China has now entered, or is trying to enter, a cooling phase of the economic stimulus that, according to reliable estimates, accounted for as much as 95% of the country's economic growth through the first nine months of 2009.Yet according to Caixin Media, a Beijing-based media group, commercial banks issued loans worth 600 billion yuan (US$88 billion) during the first full week of January, and this despite instructions from banking regulators and the People's Bank of China (PBoC) to the contrary.
That figure, reportedly a new high in years, may have been reached in anticipation of further moves this week (or possibly even triggered them) by the China Banking Regulatory Commission and other banking and financial agencies. The PBoC announced on Tuesday that, to reduce market liquidity and reduce risks, the reserve requirement ratio for banks would be lifted by a half of a percentage point.
A Bloomberg News survey of economists had judged that Beijing would not take this move before April. Last autumn, lending to such industries as steel and concrete was banned, but now efforts to tighten credit more broadly are becoming more concerted.
It is also possible that the move to increase the reserve requirement was triggered by shorter-term considerations, in particular by the maturation of about 1 trillion yuan of PBoC bills over the next four weeks. Increasing the bank reserve requirement will take about one-third of that flood of liquidity out of the financial market, according to China International Capital,
At the same time, new figures indicate a surge of both imports and exports in December, even reaching pre-crisis mid-2008 levels, probably playing a role in the decision. This is partly but not entirely due to low December 2008 numbers, according to Danske Research, (Chinese statistical agencies report year-on-year figures.) For imports, demand for raw materials also played a role (particularly the automotive and steel sectors), while exports to developed market economies appear to be gaining new momentum.
This last phenomenon bears close watching, as any falloff in external demand would raise the risk of a renewed Chinese economic stimulus later in the year in order to moderate domestic unemployment and the potential for political unrest. Such a development could lead world prices to fall in a crisis of overproduction and bring retaliatory protectionist measures from the country's trading partners.
Yet the general credit-tightening move also betokens a fear of increasing inflation, which itself encourages hot money to gravitate to the property and stock markets. China terminated the stimulus for the real estate sector last month, but these measures will not burst the housing bubble.

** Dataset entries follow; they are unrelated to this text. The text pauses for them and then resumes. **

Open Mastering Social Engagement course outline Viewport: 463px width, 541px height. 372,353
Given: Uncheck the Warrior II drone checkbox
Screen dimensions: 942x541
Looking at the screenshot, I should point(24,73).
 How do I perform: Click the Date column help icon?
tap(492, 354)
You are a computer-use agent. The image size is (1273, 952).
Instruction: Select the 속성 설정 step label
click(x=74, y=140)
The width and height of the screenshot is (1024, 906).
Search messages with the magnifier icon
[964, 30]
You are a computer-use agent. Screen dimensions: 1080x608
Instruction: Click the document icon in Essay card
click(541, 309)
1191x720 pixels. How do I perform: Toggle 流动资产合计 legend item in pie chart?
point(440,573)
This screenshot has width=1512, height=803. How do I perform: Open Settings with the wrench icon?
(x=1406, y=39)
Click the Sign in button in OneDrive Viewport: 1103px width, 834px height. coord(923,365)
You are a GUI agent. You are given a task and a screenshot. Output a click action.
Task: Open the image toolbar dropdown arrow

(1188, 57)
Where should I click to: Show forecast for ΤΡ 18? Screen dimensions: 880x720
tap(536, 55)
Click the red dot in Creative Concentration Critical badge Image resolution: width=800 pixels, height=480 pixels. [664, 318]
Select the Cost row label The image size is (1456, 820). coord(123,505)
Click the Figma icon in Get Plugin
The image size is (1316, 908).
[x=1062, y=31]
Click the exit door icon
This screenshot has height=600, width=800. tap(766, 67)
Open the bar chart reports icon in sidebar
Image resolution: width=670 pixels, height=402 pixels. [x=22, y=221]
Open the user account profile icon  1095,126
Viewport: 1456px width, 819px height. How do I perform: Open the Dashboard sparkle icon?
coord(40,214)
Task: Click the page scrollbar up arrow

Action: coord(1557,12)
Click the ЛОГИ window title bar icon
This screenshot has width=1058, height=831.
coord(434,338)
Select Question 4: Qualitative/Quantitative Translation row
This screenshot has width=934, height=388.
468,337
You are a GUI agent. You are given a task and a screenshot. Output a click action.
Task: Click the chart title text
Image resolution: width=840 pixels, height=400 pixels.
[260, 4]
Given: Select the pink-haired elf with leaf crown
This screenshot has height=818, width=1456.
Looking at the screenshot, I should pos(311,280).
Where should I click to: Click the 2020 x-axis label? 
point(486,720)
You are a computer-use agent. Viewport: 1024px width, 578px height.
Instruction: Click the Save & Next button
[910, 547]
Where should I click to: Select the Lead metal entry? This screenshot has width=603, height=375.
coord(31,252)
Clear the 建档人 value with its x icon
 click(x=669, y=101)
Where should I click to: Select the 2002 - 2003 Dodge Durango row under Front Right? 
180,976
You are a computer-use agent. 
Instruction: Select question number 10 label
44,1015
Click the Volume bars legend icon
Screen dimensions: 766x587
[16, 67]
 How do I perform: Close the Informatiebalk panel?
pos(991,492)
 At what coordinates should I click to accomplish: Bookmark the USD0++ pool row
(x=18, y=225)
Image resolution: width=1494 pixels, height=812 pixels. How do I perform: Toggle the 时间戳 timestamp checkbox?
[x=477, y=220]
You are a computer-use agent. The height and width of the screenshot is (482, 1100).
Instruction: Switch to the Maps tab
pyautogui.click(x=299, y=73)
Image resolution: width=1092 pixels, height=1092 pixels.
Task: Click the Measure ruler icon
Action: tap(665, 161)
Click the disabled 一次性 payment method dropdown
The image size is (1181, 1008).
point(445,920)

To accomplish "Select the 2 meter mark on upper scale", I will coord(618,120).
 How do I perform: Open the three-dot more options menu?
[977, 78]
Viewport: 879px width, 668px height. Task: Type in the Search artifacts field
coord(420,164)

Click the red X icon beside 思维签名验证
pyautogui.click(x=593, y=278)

Less easy money might still restrain a bit of this speculation, which was beginning to remind some observers of American excesses before the bubble burst there, as consumers borrowed money to buy properties to "flip" them to new owners in less than a year.
The fear of inflation will only increase as the economy seems to recover further. The International Monetary Fund forecasts an expansion of 9% this year, up from 8.5% last year, according to recent best estimates. Inflation is now projected to reach into the 3%-4% range.
Paradoxically, a lack of confidence in foreign demand for goods produced in China is signaled by press observers, raising the question as to whether the Chinese themselves will continue to purchase automobiles manufactured in the country, even while stimulus measures have been extended for the automotive industry.
Given this constellation of financial forces, it should not be surprising that the Shanghai Stock Exchange Composite (SSEC) is down over 2.5% on Wednesday, to under 3,200. More significant, however, is that all other major Asian equity exchanges are down too, some rather sharply, confirming that "[i]nsofar as the Shanghai exchange is taken as a barometer of appetite for risk by international investors ... we should expect other Asian exchanges to moderate their advances in the near future". It will be important whether the SSEC can recover above 3,200 or not, for this is the upper bound of a previous trading range.
As pointed out last month, the surge in Chinese equities last summer "was entirely driven by hot money following government spending in support of domestic consumption and production by small and medium-sized enterprises".
The yuan has been pegged at 6.83 to the dollar since July 2008 after rising 21% over the preceding three years. China's foreign reserves have increased on the anticipation that the yuan will be allowed to strengthen further in 2010. Hot money could still be a problem in 2010 if foreign investors bet heavily on appreciation of the yuan.